Assignment: Retype the part of the listing that opens with the line containing "Find the location" and runs through the end of the listing, including that first line. Leave out the pictures.

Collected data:
* * * * * * *

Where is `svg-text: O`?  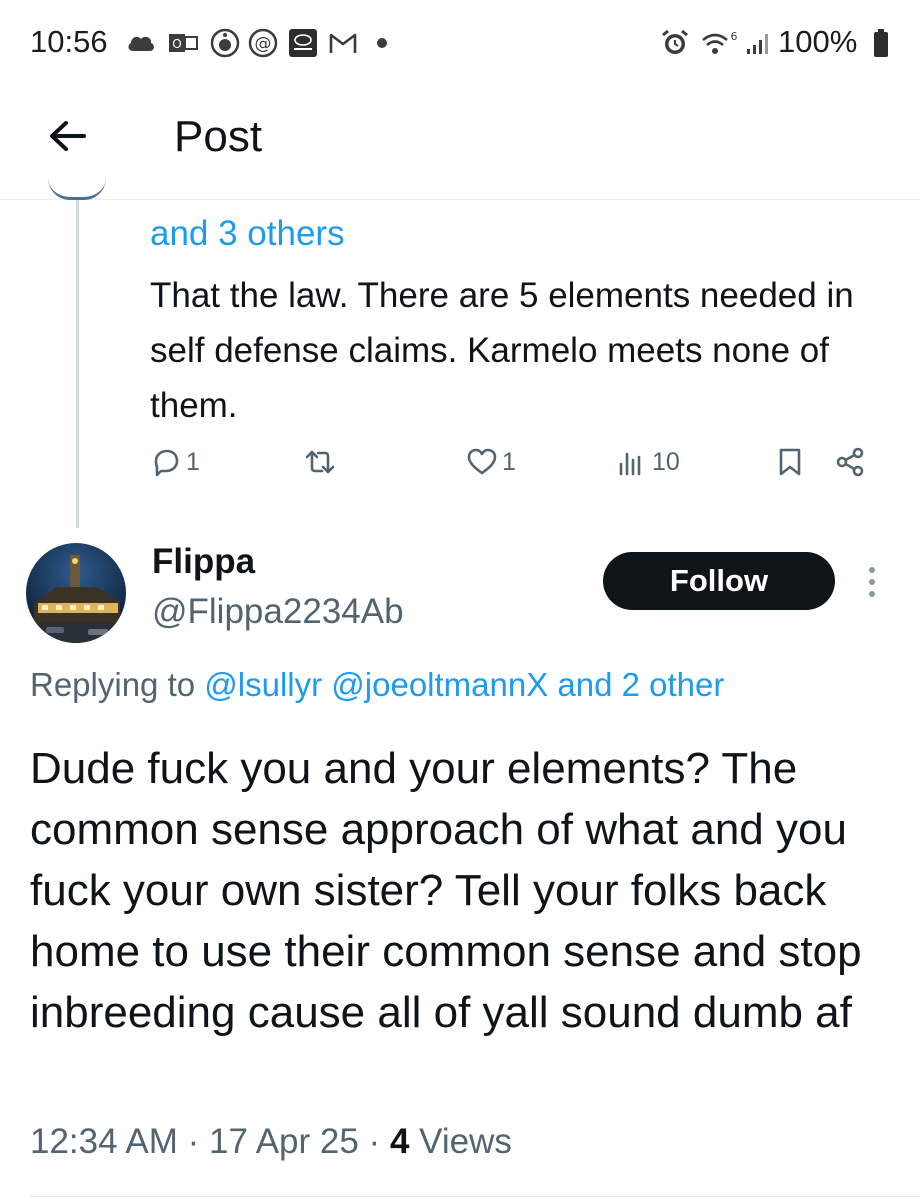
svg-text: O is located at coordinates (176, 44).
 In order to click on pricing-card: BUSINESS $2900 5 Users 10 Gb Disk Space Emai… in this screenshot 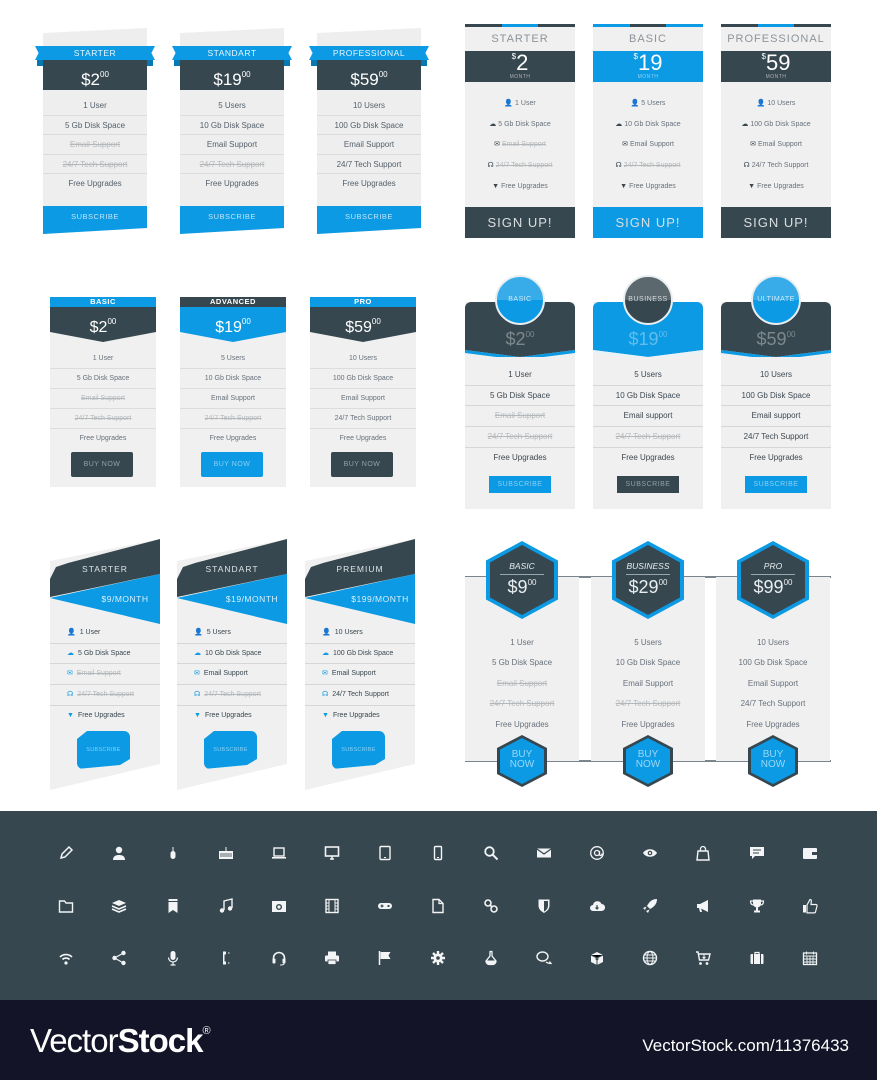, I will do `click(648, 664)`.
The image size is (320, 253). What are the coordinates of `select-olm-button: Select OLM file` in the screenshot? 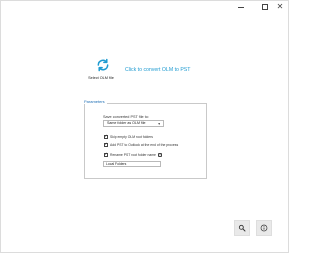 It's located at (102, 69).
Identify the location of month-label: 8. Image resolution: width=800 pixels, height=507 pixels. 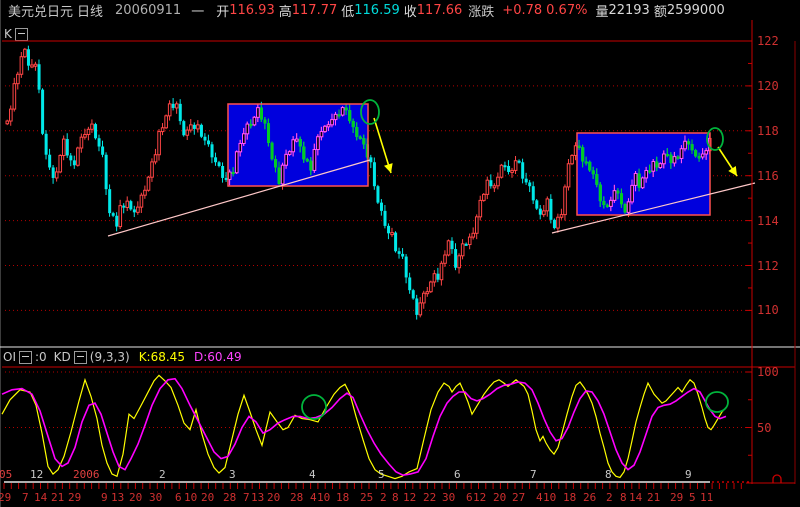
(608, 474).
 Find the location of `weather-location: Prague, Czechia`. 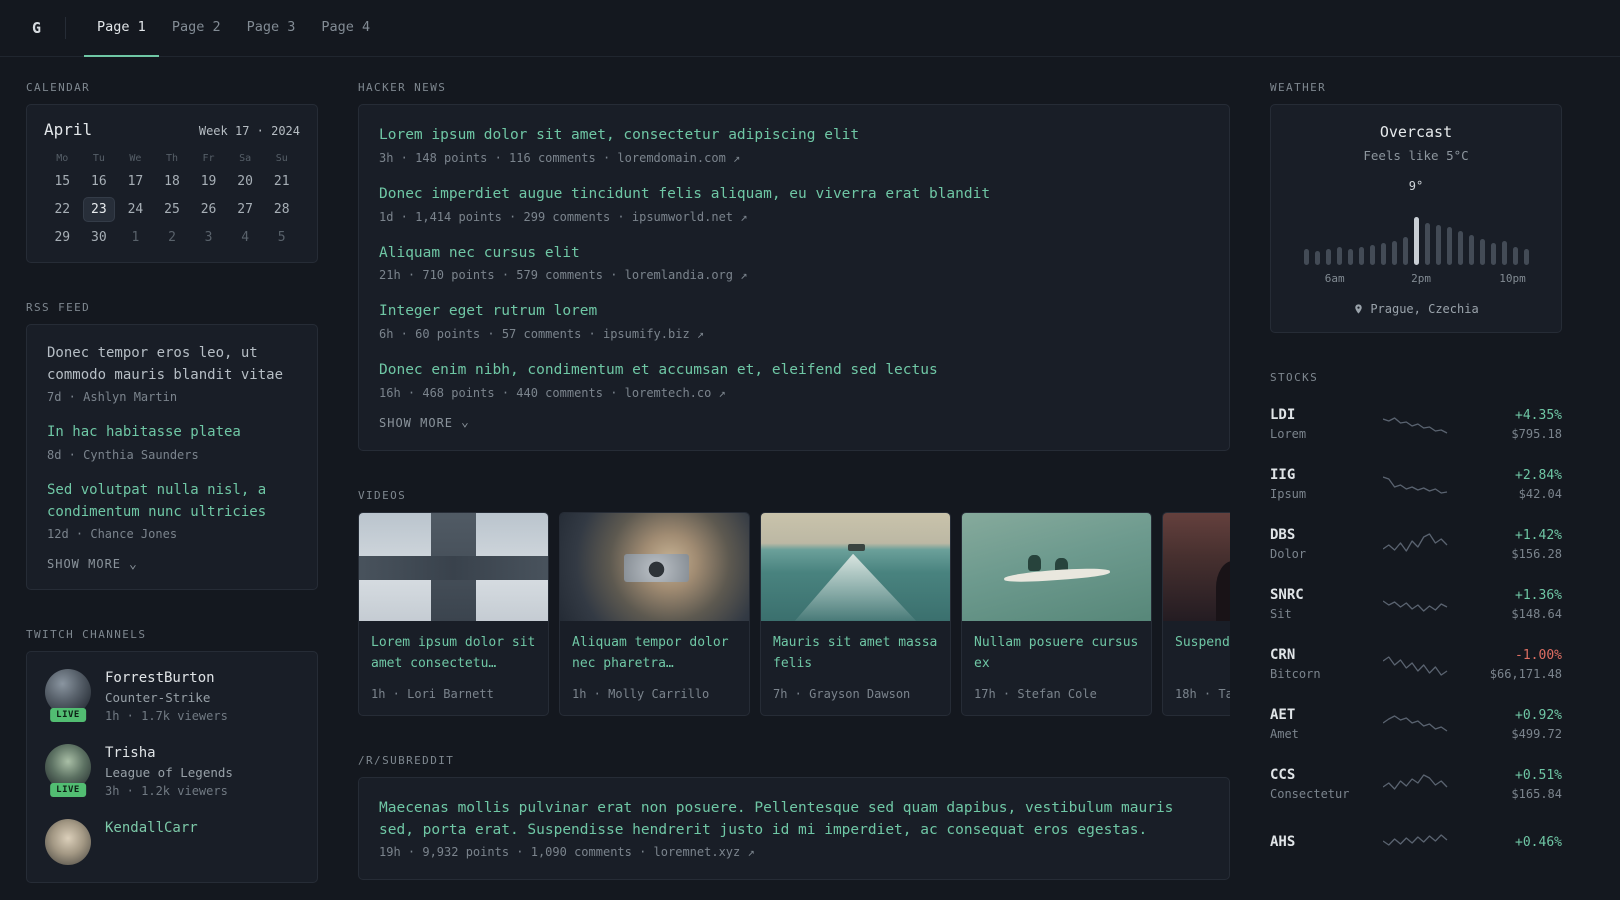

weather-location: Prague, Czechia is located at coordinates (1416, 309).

* * * * * * *

Response to this exercise:
 Find the location of `weather-location: Prague, Czechia`. 

weather-location: Prague, Czechia is located at coordinates (1416, 309).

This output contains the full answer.